In 1776, the French chemist Joseph Marie François de Lassone discovered carbon monoxide during an experiment. However, he mistook it for hydrogen. Almost 30 years later, British chemist William Cumberland confirmed the finding by detecting the presence of carbon and oxygen in the compound.
In 1846, the French doctor Claude Bernard deepened the studies related to the toxicity of carbon monoxide, as well as possible routes of treatment with oxygen therapy.
Carbon Monoxide Effects
Carbon monoxide has an affinity for hemoglobin 220 times higher than oxygen. When high concentrations of CO are breathed in, it mixes with the blood and generates carboxyhemoglobin, a chemical byproduct that prevents oxygen from reaching tissues and organs. If it is not treated in time, it can cause death.

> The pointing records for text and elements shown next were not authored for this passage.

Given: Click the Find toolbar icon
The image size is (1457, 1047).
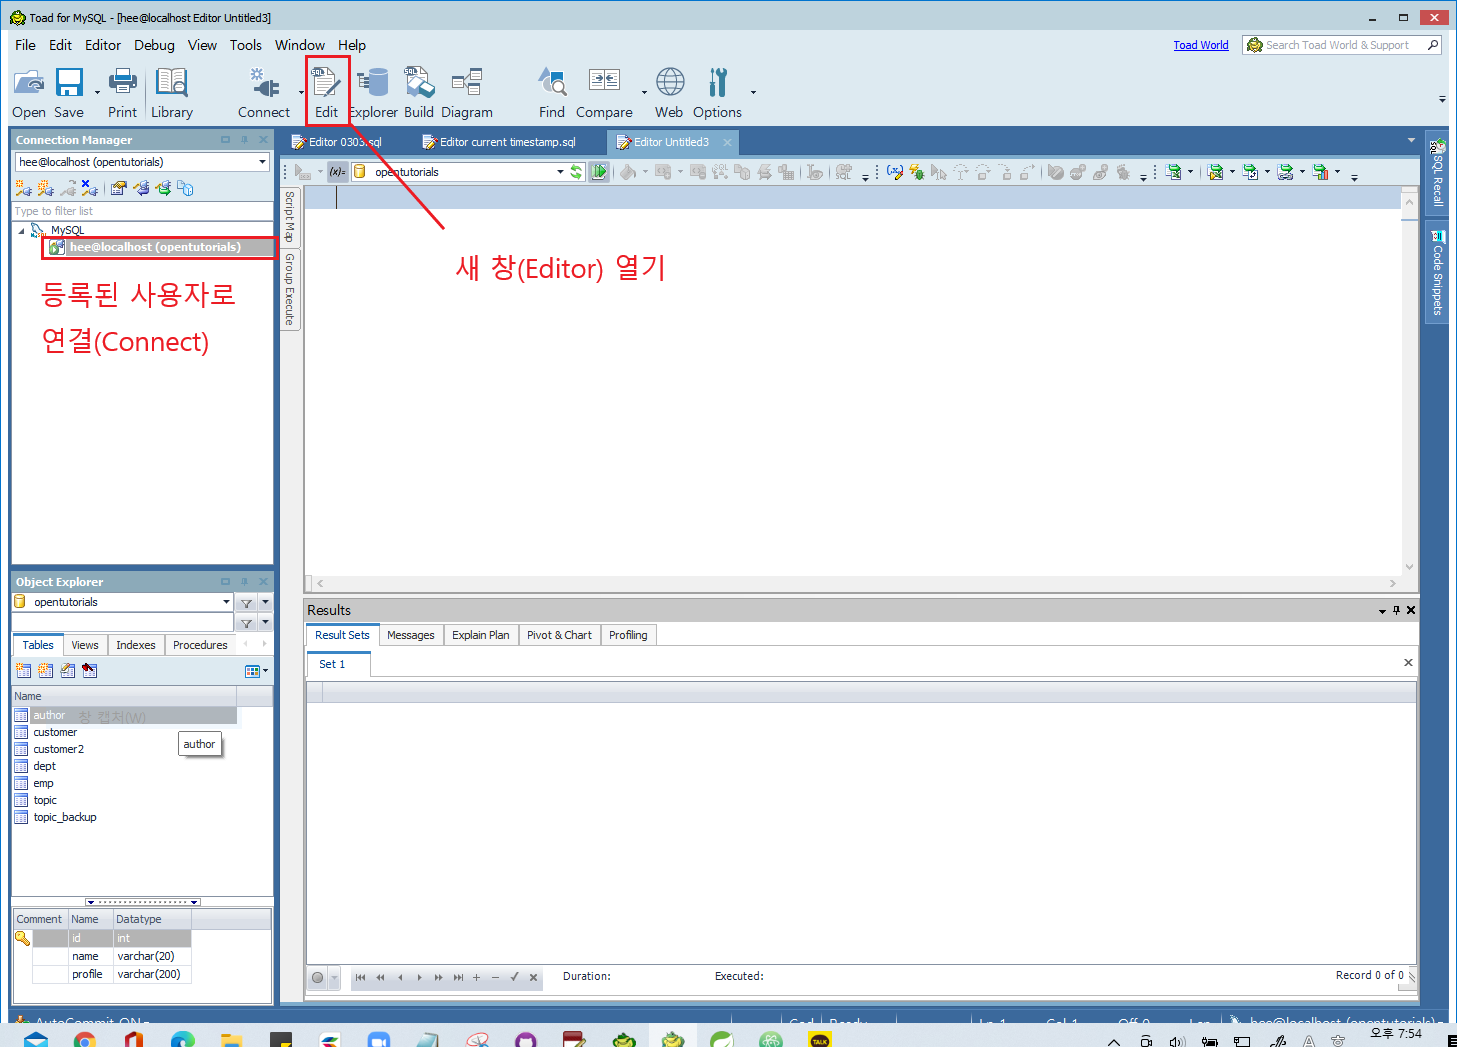Looking at the screenshot, I should click(551, 90).
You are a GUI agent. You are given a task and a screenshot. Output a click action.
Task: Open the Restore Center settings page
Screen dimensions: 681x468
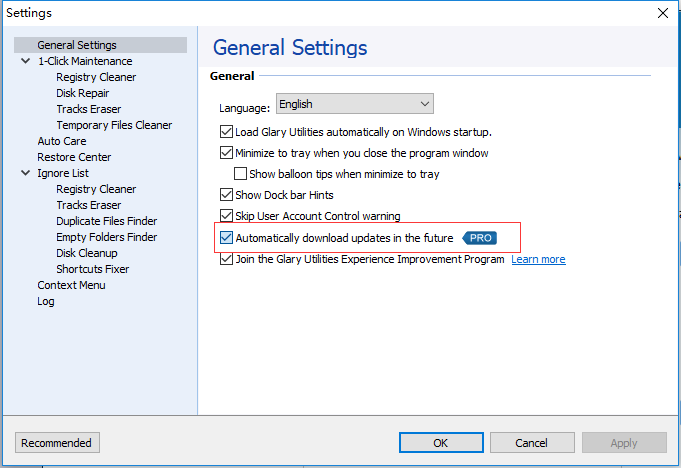[74, 157]
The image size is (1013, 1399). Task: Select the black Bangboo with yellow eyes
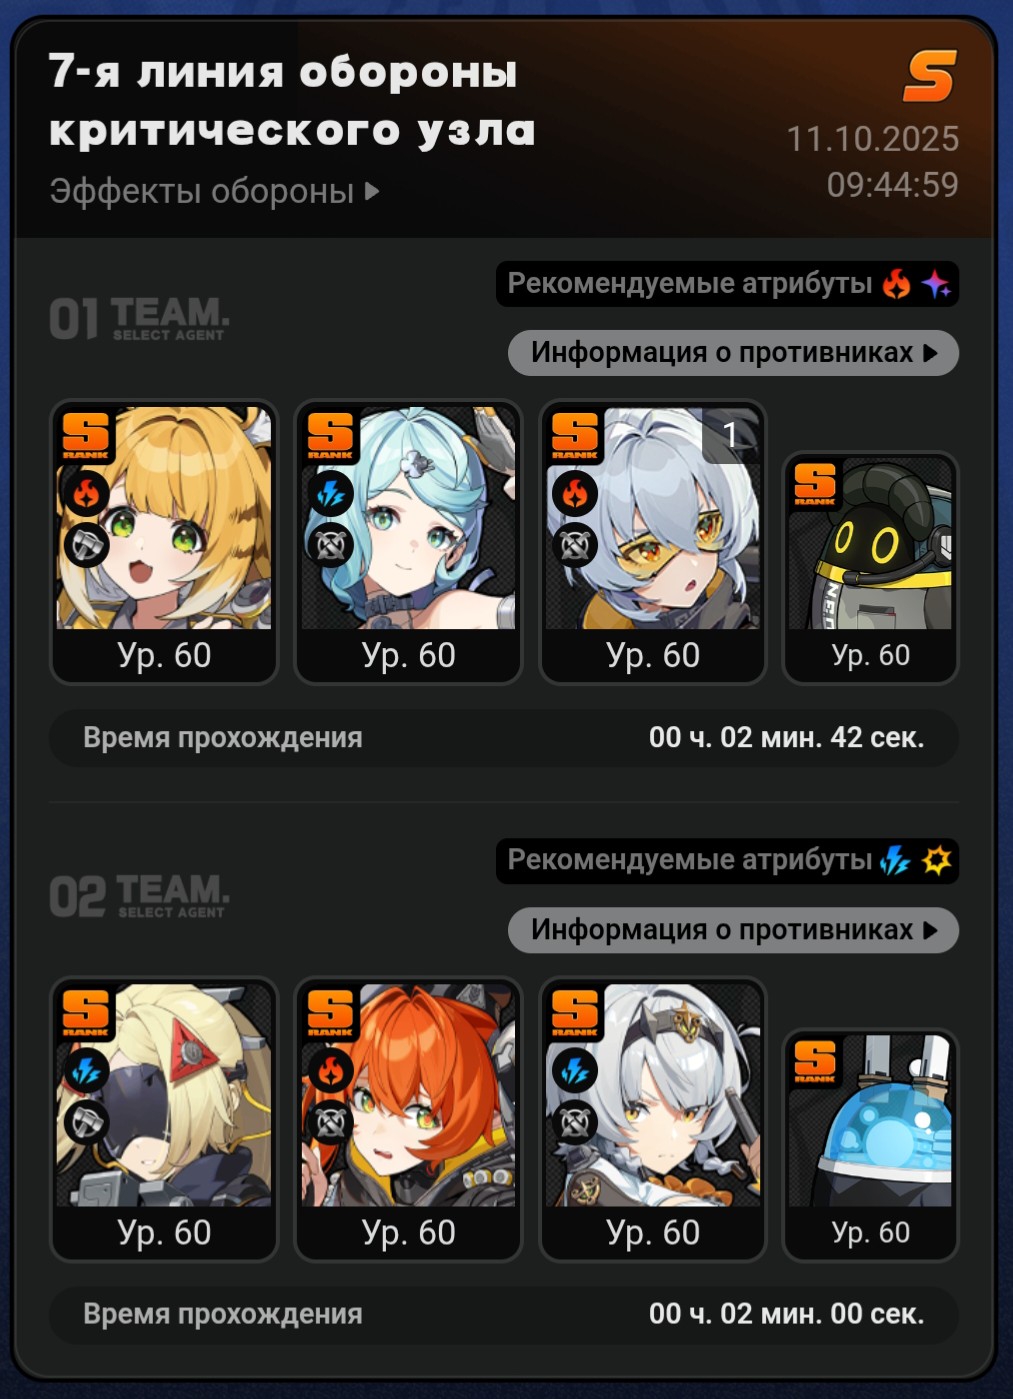click(870, 568)
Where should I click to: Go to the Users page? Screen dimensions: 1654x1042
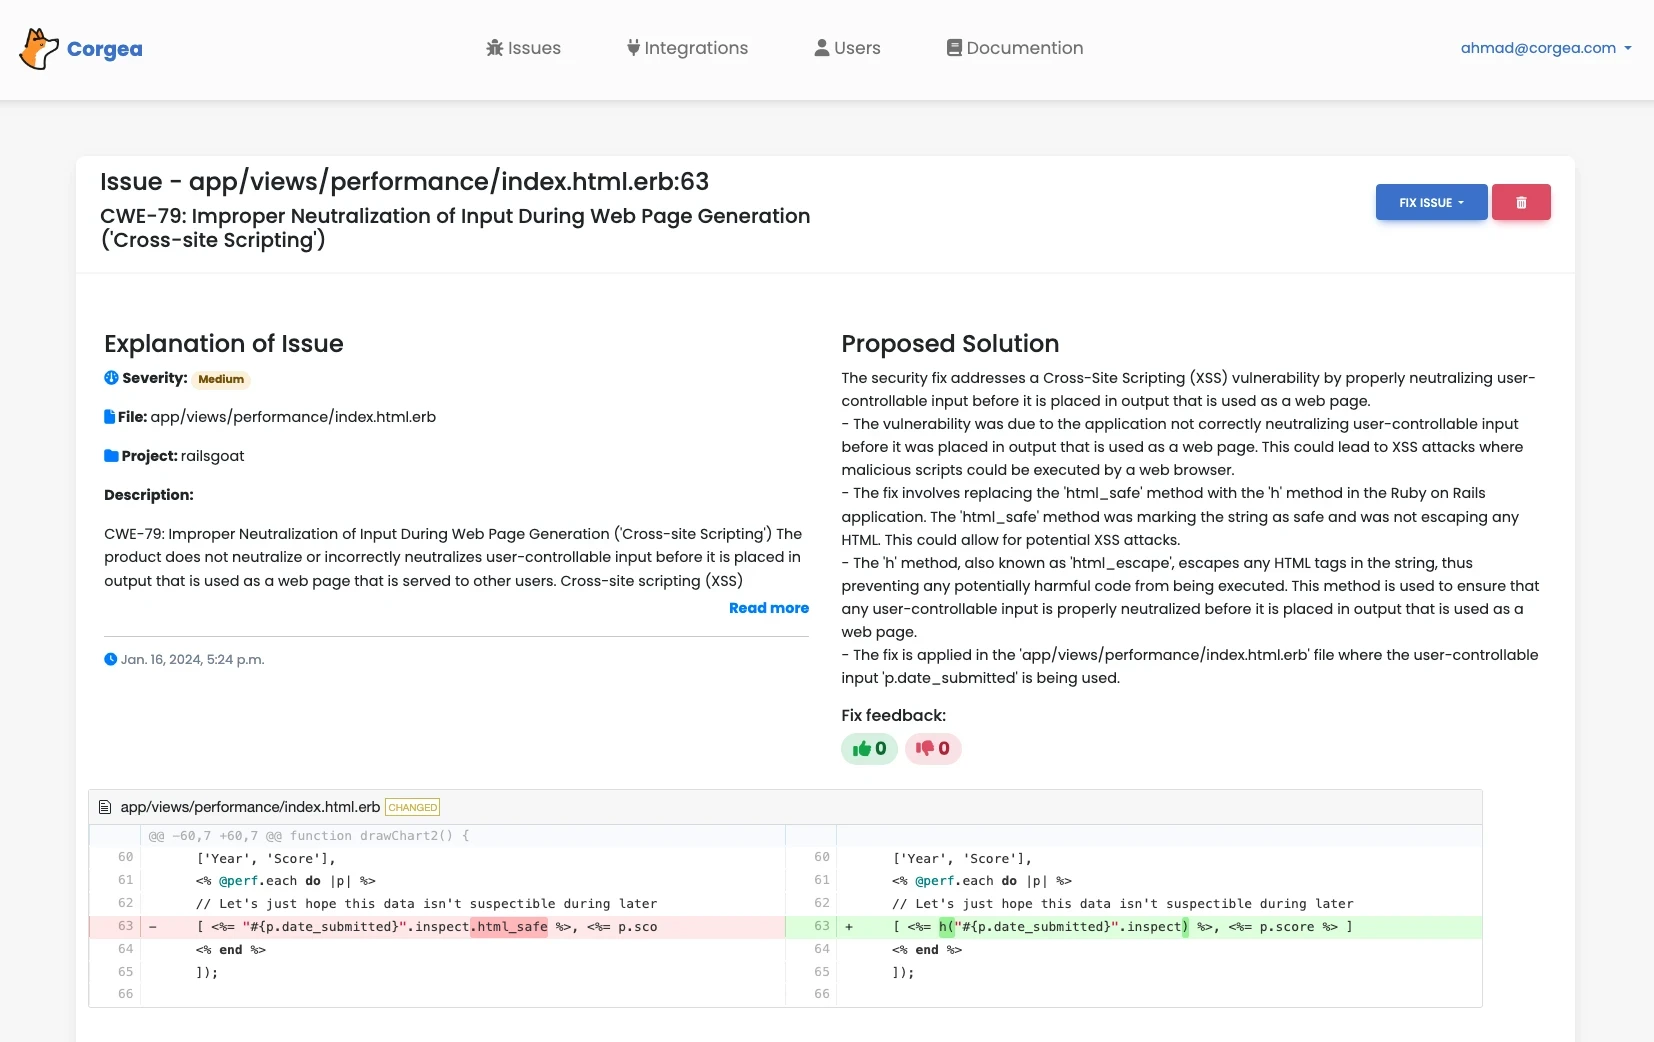847,48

Carbon monoxide has no odor, color, or taste. Its inhalation does not generate external symptoms, such as irritation in the mucous membranes or cough, hence it is very difficult to detect an intoxication of this type in time.
However, there are some red flags that may indicate carbon monoxide inhalation poisoning. Carbon monoxide is emitted from fireplaces, gas ranges, gasoline-powered generators, furnaces, exhaust pipes, wood, gas, or coal stoves.
If a person develops symptoms such as headache, dizziness, nausea, or confusion after a prolonged stay in a closed place where any of the aforementioned artifacts are found, they may have inhaled large amounts of CO, so attention is recommended urgent medical treatment to apply the corresponding treatment.